At least there is an agreement between the Zambian government and the media on the need for media regulation. How this is to be done and who should do it remains a point of disagreement.
The media has come up with a self-regulation mechanism under the new Zambia Media Council (ZAMEC). This body was born out of wide consultation among the media organisations and institutions operating in the country after government threatened to regulate the media if they did not put their house in order. According to the state, the media is “irresponsible” because it has no regard for government authority. To the state, regulation should be about punishing wrongdoers and insulating political leaders from insults and unfair coverage.
While the media has come so near to establish the Zambia Media Council, its operations remain a far-fetched dream. The constitution is in place, and it clearly stipulates the functions of the ZAMEC in its preamble: “We the Zambian Journalists believe that good faith with the public is the foundation of all worthy journalism. We should be accountable to the public for our reports, and the public should be encouraged to voice any grievances against the media. Open dialogue with our readers, viewers, and listeners should be actively encouraged.”
Contrary to the views of government and its allies, media regulation is about upholding and preserving the bond of natural trust and respect between the public and the media. Experts have further argued that regulation of the media cannot be left to the whims of the state because part of the duty of the media in modern democracies is to provide checks and balances to the government and create an open society. In that way, government can’t take up the role of regulation when it has to be checked by the same media.
The government insists they want an effective tool in place which will address their concerns; in other words, they have not approved the self-regulation route. The media has been through this road under the Media Council of Zambia (MECOZ), and it did not work is the argument they are putting up. The government has chosen to ignore pertinent issues that led to failure of MECOZ – one of which was the issue of non-inclusiveness. Some important institutions, such as The Post Newspapers, a leading private tabloid, and the Catholic Media Services, were not part of the Media Council of Zambia. The significance of the Zambia Media Council is that it has brought all these institutions on board.
The media fraternity after holding a series of meetings that culminated in the “Fringilla Agreement” (named after a farm lodge) attended by all local media bodies and organisations unanimously agreed on the way forward by stating: “We the representatives of various media organisations and media houses, ... do hereby declare that after exhaustive consultations and debate, we agree on the development of a non-statutory, self-regulation framework, leading to the establishment of an all-inclusive Zambia Media Council by 3rd May 2010,” (Public Broadcasting in Africa Series.
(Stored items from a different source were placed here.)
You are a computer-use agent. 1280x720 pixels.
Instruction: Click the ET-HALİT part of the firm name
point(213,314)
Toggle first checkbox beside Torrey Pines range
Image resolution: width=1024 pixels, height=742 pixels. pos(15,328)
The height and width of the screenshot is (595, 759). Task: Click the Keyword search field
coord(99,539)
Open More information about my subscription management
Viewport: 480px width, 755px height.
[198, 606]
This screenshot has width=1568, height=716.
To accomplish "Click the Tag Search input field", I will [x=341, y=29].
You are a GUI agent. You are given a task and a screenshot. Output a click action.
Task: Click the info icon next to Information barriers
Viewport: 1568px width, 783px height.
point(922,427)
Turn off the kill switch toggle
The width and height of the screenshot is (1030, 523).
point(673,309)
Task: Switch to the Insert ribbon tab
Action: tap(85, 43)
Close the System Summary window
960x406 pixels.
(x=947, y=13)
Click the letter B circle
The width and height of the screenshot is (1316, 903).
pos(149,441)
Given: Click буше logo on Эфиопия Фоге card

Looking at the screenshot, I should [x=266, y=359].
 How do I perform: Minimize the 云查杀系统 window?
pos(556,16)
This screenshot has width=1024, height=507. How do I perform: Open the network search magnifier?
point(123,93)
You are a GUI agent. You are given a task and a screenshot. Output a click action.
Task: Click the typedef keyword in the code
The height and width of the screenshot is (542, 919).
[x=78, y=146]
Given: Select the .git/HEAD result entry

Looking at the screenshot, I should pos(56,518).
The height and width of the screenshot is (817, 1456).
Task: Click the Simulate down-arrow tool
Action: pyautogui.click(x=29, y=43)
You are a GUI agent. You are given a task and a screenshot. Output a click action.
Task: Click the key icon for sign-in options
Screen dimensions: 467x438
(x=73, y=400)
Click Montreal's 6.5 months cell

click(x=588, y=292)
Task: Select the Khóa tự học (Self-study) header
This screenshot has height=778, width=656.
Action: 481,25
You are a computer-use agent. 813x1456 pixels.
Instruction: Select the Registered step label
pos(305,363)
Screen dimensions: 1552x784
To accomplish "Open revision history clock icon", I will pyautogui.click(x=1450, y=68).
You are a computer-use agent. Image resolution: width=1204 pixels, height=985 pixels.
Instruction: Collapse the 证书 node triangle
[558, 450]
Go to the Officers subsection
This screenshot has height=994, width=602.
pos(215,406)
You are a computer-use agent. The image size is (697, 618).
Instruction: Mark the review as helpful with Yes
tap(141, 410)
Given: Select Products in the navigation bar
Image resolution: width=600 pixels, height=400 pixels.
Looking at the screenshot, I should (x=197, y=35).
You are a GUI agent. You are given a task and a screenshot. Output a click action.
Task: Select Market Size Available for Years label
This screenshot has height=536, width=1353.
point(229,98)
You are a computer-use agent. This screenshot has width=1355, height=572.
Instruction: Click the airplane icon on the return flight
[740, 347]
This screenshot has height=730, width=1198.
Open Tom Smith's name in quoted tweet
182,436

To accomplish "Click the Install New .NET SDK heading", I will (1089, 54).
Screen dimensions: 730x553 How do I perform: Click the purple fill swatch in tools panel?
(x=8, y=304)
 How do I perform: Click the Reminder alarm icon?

The media has arrived but the government insists dialogue should continue so that their concerns are brought on board. These concerns have remained locked up in a distant closet known only by the government itself as they have not been made public. This has heightened fears that once the same government retains political power after the 2011 presidential, parliamentary and local government elections, they will introduce a Statutory Regulation Bill in parliament.